▸ Quoted text
You are on a precipice. I don’t want you to fall, but I also know I can’t hold you any longer. You are my first; what lies ahead of you is a mystery to me. I know the comfort of what was, but when I try to peer into what’s to come, I see only shapeless shadows.
* * *
I always long for the comfortable. The known. A familiar desk, a task previously conquered. Seldom steady or self-assured as I set out for something new; sometimes sentimental to a fault.
In Still Writing (which I’m reading, loving, savoring…recommending), Dani Shapiro describes the creative life as one fraught with uncertainty:
“All we can hope is that we will fail better. That we won’t succumb to fear of the unknown. That we will not fall prey to the easy enchantments of repeating what may have worked in the past. I try to remember that the job — as well as the plight, and the unexpected joy — of the artist is to embrace uncertainty, to be sharpened and honed by it. To be birthed by it. Each time we come to the end of a piece of work, we have failed as we have leapt — spectacularly, brazenly — into the unknown.”
I start writing and I don’t know where it will lead. This is new for me, hard. Uncomfortable. I bite off an entire hand of nails as I slog through a daunting first draft because I’m impatient. I want to know where it’s going, that it’s going somewhere worthwhile, anywhere at all.
* * *
Writing…parenting…in both, we must embrace uncertainty. Fail better. Walk into the unknown. It scares me, just as it thrills. These uncharted waters, the mystery of what lies ahead. Like the blank page, little by little, our story, his story, begins to reveal itself.
What we know for sure is that we can’t stay here. Time is relentless in its pursuit of what follows. So we follow along, taking comfort in the commonality of it all. Because after all, writing and parenting are both at once intensely personal and reassuringly universal.
It is in giving voice to my innermost thoughts that I realize they are shared. Our words, formed in solitude, in the quiet, alone-but-far-from-lonely moments of putting pen to page, connect us to the world.
Parenting, too, simultaneously pulls us inward just as it connects us to others. We retreat, focus on our “immediate” family, get lost in those details that matter to no one else. But with every moment, every milestone, every guilt-ridden confession, every triumphant relief, we discover that we are connected to all the mothers who came before, all those walking alongside us.

▸ Dataset extract
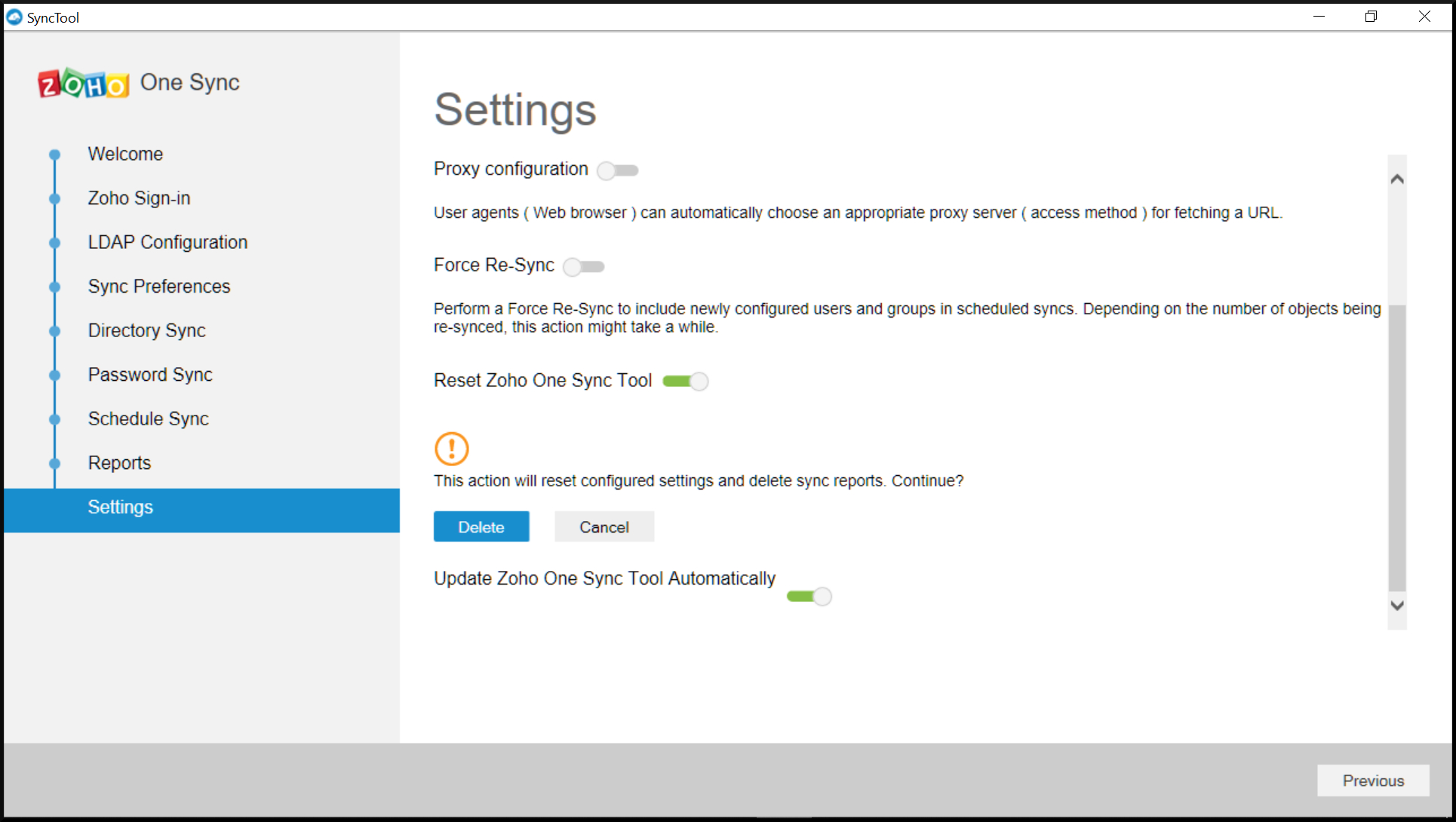Click the Reports navigation step icon
Image resolution: width=1456 pixels, height=822 pixels.
[x=54, y=462]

▸ Required work
**1.** In the final paragraph of the essay on writing and parenting, list each item that follows the word "every."
**2.** Which book by Dani Shapiro does the essay on writing and parenting quote?
**3.** Continue the essay on writing and parenting from its last sentence.

▸ The answers
**1.** moment, milestone, guilt-ridden confession, triumphant relief

**2.** Still Writing

**3.**
The same songs fill the bedroom air, the same wobble marks those tentative first steps, the same worries over how we feed our children’s bodies and minds, the same swollen heart when his tiny hand is clasped in yours or her little arms are flung around your neck, the same ache at the thought of the deceivingly distant day that “home” for them is elsewhere…
My new writerly (dare I say?) friend, Lauren Apfel, puts it perfectly:
“I think because I genuinely felt, not to be too grandiose, that [having children] was the first truly universal thing I had done in my life. There was so much humanity in the experience, so much about it that pulled me out of myself. I wasn’t one mother, alone in her exhaustion and exhilaration, I was, at once, every mother I had ever known or ever would know.”
My oldest son graduates preschool this week. He turns five the week after that. Soon after, our family is moving away from the only home, the only city we’ve known. I left my corporate job and am now stumbling along on this uncharted path.
I’m learning to live in the discomfort of that space where things are no longer as they were. I’m embracing the uncertainty of the blank page, the unknown tomorrow.
Others came before me. Others walk alongside me.
I’m on a precipice. But I’m not alone.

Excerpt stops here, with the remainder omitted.